Method 3: Managed host staging tool
If your host provides a staging tool (VillageHosting and other managed WordPress hosts typically do), this is the easiest option:
- Portal → Services → your WordPress site → Staging
- Click "Create staging site"
- The host clones your database and files automatically
- Visit
staging.yourdomain.comto test
When you are ready to go live, click "Push to production" — the host applies your tested changes to the live site.
This is the recommended approach if it is available on your plan.
Keeping staging in sync
A staging site becomes stale as the live site gets new content. Before major testing, refresh your staging database from production:
- Export the live database
- Import to the staging database (replacing the old one)
- Run the search-replace to update URLs back to staging
Do this whenever the staging database is more than a week old.
What to test before pushing to production
- All pages load without PHP errors or warnings
- Forms submit correctly (contact form, checkout, booking)
- User login and account functionality
- WooCommerce checkout end-to-end (test purchases)
- Any custom post types or taxonomies
- Search functionality
- Mobile layout on actual devices (not just browser responsive mode)
- Any recently updated plugins individually (enable the update, test, then the next one)
Common mistakes with staging
Not running search-replace on URLs: Images and links break because they still point to the live domain.
Forgetting to password-protect: Google indexes your staging site, causing duplicate content issues.
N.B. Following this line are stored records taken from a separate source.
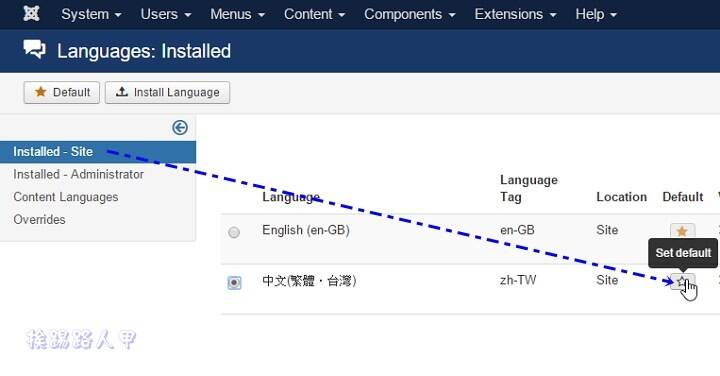Select the English (en-GB) radio button
Image resolution: width=720 pixels, height=376 pixels.
pyautogui.click(x=234, y=232)
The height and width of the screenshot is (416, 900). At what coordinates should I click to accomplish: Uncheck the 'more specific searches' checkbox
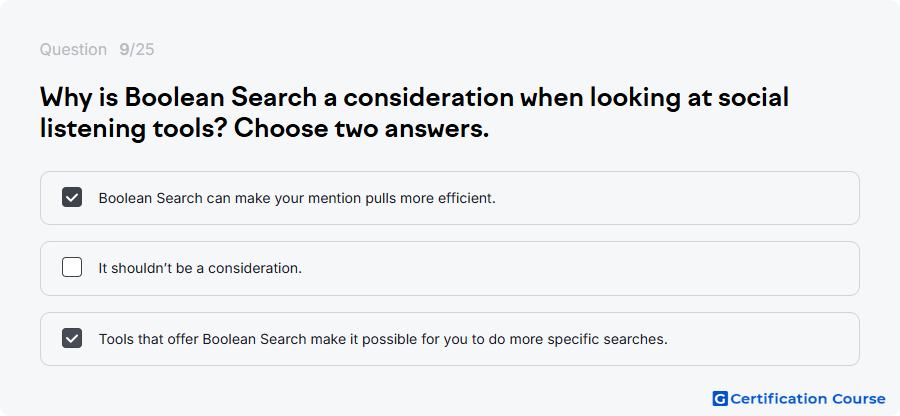coord(72,339)
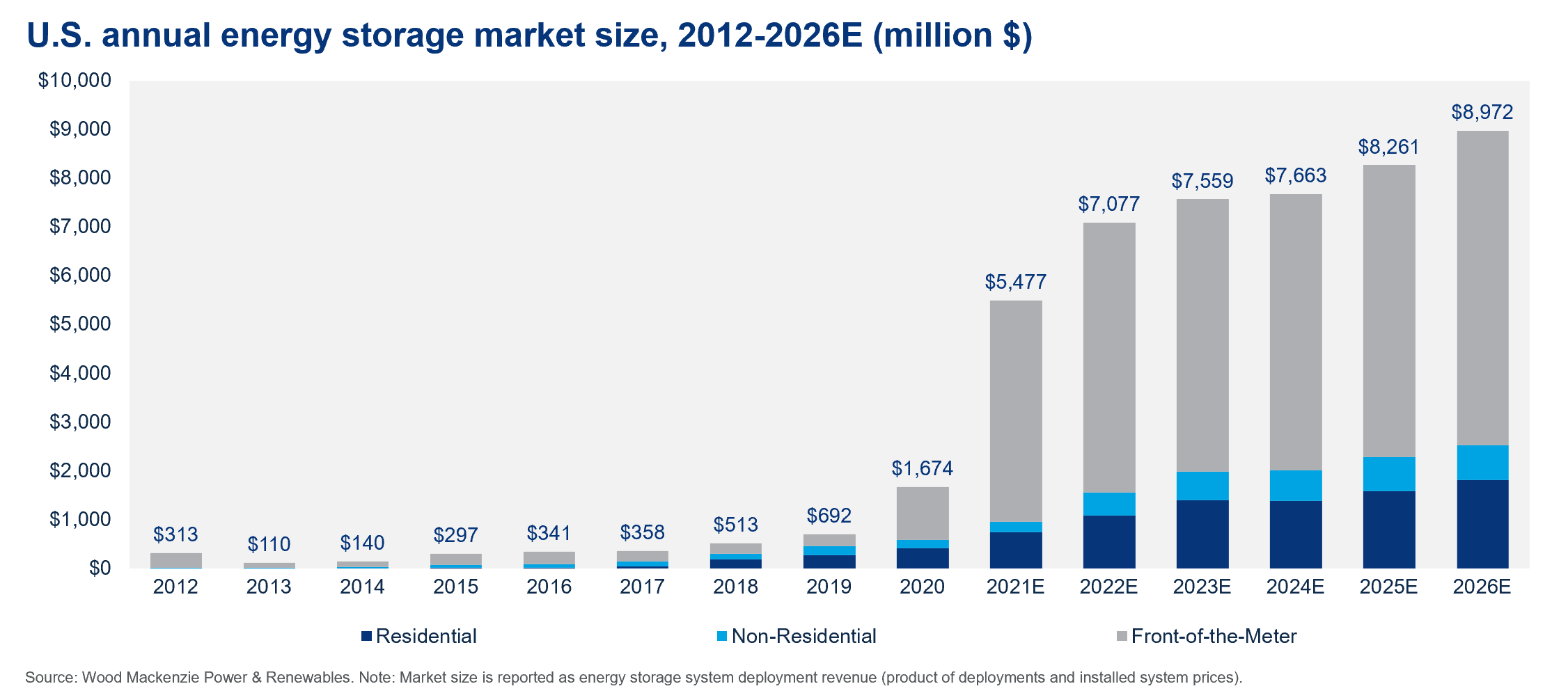Select the 2019 x-axis year label

point(829,587)
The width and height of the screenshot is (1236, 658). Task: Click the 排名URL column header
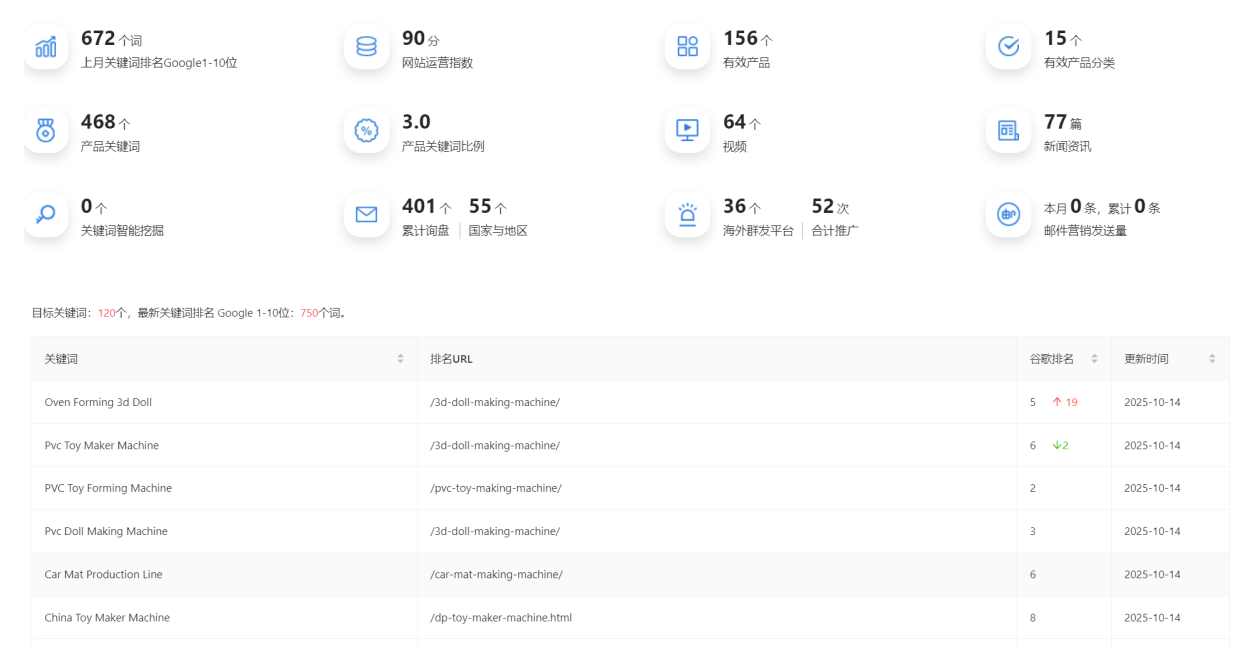pyautogui.click(x=451, y=359)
Using staging for too long: A staging environment that diverges too far from production becomes hard to sync. Use it for specific changes, then push.
Pushing database from staging to production: Unless you specifically need staging content on production (unlikely), only push files, not the database. Pushing the staging database overwrites all production content.
Staging for WooCommerce
WooCommerce staging needs extra care because of:
- Orders and inventory are in the database — test mode must be active
- Payment gateways must be set to test/sandbox mode in staging
- Shipping rules may behave differently on staging URLs
Always enable WooCommerce sandbox/test mode before testing anything payment-related on staging. In WooCommerce → Settings → Payments, enable test mode for each payment gateway.
A properly set-up staging environment is one of the highest-leverage investments you can make in your site's reliability. 15 minutes of setup prevents hours of emergency fixes.